* Page text:
******************************

Twist to the right as you bend your left elbow and tuck it against the outside of your right knee.
Breathe deeply for at least five inhalations and exhalations, keeping the pressure on the knee with the left elbow to increase the stretch.
Focus your eyes where your head and neck feel best - straight ahead or over the right shoulder.
Relax, unwind and repeat the stretch on the other side.
Legs Up the Wall
This is a passive partial inversion almost anyone can do. The set up is key. Once you're in the pose you can just chill, letting the wall and gravity do all the work for you. Legs Up is a really nice restorative pose that boosts circulation of blood and lymph, speeding the elimination of toxins and delivering a gentle push of oxygen to your brain. It stimulates the digestive and abdominal organs and repairs your fractured nervous system. You will likely find it very soothing.
Pick your placement and support. For tight muscles and less flexibility, choose a small folded towel or low pillow to support your lower back and butt and move it back farther from the wall. (You'll have to experiment to find what works for you.) If you're bendy and have well-stretched hamstrings, a thicker folded blanket or bolster and a position closer to the wall will give you the best stretch.
Arrange your support on your mat about 5 or 6 inches from the wall. (The mat should be perpendicular to the wall.) Try it out to see if this is the correct distance and adjust as necessary.
Sit on your support with your right side facing the wall. Take a deep breath and swing both legs up and against the wall as you lower your torso and head to the mat.
Raise and lower your shoulder blades a bit to increase the space between them.
Lift the base of your skull just off the floor to release the head backward and relax your neck and chin. (If your mat doesn't provide enough cushion, you can use a very thin folded cloth or towel between your skull and the floor, or a small rolled towel under your neck, just at the juncture of neck and shoulders.)
Check that your spine arches very slightly from hips to shoulders and let your arms fall to the sides, palms up.
Allow your lower butt to "melt" into the space between your support and the baseboard, and the weight of your belly area to sink deeply into the floor.
Breathe and empty your mind for five to fifteen minutes.
To leave the pose, bend your knees, push against the wall to raise your butt, slide the support out from under you, lower your butt back to the floor, and roll to the side before attempting to get up.
Pranayama - Breathing Poses
The breath of life (prana) is central to a yoga practice, and you can combine yoga breathing with Lotus or Easy pose to open your energy channels, center yourself and lower stress, and create a strong and lasting sense of well-being. Try a Pranayama exercise such as Dirgha Pranayama, Nadi Shodhana, or Ujjayi Breathing at the beginning or end of your daily yoga practice - or anytime you need to release anxiety and restore equanimity. Do Pranayama in Lotus or Easy pose as a prelude to meditation or to increase the healing benefits these poses confer. Both poses target your abdominal region, your thighs and groins, and your spine. Easy pose is, well, easier, if you can't manage the cross-tucked legs in full Lotus.
Cure, Not Cause
Make sure you're not undoing all of your progress by making a few common mistakes involving yoga. Dry off and change clothes as soon as you can after practicing yoga -- especially "hot yoga" such as Bikram, which causes you to sweat heavily. The additional heat and dampness will contribute to the ideal environment for a yeast infection to form. If you're currently into yoga and you have a yeast infection, change quickly after your session and clean your yoga attire well before wearing it again.
Go Easy on Yourself
Maintain your yoga practice if you do develop a yeast infection, but listen to your body when choosing a class or selecting a daily sequence. Take it slow to ease into the stretches, twists and hip openers. Stay mindful of your yoga breathing in each posture to increase your energy and deepen your relaxation. Treat yourself with comforting and recovery poses like Child's pose and Savasana. Yoga can help you to heal from a yeast infection -- and lower your risk for an infection in the future.

******************************

Stored data:
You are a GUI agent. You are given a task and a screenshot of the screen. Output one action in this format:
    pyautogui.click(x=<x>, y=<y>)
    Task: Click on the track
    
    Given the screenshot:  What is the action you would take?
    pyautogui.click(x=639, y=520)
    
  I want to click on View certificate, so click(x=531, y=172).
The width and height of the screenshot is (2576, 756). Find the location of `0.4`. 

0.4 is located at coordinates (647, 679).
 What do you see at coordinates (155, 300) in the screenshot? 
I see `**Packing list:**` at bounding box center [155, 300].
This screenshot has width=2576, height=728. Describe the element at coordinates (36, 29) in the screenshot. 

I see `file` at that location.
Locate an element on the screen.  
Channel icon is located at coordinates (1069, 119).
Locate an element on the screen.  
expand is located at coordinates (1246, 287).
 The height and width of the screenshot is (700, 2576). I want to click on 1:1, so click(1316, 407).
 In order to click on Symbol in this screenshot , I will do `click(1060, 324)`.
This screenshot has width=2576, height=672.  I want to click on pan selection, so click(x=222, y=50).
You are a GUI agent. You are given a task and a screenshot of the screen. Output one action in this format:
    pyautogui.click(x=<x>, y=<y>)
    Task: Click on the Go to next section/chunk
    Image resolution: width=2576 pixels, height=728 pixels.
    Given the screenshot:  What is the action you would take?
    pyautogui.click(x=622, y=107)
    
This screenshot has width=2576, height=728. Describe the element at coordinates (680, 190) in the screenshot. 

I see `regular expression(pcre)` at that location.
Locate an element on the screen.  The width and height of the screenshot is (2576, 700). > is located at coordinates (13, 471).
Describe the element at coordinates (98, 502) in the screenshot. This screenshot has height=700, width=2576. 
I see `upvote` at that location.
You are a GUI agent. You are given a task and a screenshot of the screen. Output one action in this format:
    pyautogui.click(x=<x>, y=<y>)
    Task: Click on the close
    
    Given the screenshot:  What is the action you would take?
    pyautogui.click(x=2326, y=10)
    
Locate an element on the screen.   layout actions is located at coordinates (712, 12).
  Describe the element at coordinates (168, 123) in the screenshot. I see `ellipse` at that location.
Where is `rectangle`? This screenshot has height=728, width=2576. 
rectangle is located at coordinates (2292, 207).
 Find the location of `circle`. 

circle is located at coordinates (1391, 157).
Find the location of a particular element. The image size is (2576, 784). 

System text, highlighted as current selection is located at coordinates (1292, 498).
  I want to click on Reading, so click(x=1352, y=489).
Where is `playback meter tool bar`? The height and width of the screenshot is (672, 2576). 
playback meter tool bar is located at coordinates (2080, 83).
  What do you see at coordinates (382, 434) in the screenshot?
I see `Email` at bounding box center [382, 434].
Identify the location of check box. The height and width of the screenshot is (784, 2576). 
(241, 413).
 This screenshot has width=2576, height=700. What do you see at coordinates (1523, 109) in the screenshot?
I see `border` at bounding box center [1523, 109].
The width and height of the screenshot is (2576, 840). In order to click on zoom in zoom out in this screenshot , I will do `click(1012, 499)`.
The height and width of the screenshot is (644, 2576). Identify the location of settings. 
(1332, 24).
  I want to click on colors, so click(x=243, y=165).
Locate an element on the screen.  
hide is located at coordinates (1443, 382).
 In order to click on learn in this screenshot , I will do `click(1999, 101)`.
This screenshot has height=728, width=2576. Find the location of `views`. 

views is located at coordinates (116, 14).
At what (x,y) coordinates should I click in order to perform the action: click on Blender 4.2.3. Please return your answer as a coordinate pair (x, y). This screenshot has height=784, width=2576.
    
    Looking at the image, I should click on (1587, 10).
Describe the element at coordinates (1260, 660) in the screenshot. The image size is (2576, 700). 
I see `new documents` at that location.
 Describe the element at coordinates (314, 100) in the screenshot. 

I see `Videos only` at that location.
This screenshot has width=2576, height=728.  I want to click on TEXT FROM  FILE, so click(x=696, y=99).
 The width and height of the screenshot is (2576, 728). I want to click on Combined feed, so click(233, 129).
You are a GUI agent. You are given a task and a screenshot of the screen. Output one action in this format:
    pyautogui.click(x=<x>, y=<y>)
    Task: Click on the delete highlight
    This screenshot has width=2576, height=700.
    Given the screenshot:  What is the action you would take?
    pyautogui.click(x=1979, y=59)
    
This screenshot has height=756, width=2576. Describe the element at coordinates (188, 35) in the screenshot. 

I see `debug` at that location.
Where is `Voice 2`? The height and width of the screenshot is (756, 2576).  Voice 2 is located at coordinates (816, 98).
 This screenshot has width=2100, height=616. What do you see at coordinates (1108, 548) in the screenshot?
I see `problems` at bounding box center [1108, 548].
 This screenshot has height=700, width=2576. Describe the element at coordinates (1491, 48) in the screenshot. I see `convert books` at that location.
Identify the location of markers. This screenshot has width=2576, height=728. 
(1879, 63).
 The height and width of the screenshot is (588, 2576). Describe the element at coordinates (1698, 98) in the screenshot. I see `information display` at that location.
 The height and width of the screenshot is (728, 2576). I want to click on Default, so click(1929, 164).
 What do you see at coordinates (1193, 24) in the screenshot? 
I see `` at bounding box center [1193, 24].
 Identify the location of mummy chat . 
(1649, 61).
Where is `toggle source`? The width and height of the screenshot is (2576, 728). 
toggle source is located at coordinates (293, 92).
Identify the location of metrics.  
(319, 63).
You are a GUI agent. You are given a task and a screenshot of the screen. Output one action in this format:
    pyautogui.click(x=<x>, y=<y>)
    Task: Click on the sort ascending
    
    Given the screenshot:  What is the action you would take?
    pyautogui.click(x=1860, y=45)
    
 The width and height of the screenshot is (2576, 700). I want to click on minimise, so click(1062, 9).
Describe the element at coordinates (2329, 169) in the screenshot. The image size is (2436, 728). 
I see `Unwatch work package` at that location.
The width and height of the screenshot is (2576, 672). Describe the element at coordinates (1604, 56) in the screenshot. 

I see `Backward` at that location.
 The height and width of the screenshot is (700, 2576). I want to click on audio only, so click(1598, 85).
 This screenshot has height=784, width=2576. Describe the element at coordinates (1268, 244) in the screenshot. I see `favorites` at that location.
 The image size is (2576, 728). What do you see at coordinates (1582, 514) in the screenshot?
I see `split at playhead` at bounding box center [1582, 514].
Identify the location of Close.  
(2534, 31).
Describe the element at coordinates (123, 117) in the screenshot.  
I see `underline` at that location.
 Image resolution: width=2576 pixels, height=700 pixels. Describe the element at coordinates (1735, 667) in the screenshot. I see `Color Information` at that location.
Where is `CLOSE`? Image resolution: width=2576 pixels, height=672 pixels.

******************************

* Work task: For each statement, say yes or no depending on whether it agrees with the yoga text, and quote the text's deciding words. 1. For Legs Up the Wall, the support goes about 5 or 6 inches from the wall. 2. Legs Up the Wall should be held for at least thirty minutes. 3. The mat should lie parallel to the wall. You won't need the listing for this.

* Final answer:
1. Yes: "Arrange your support on your mat about 5 or 6 inches from the wall."
2. No: "Breathe and empty your mind for five to fifteen minutes."
3. No: "The mat should be perpendicular to the wall."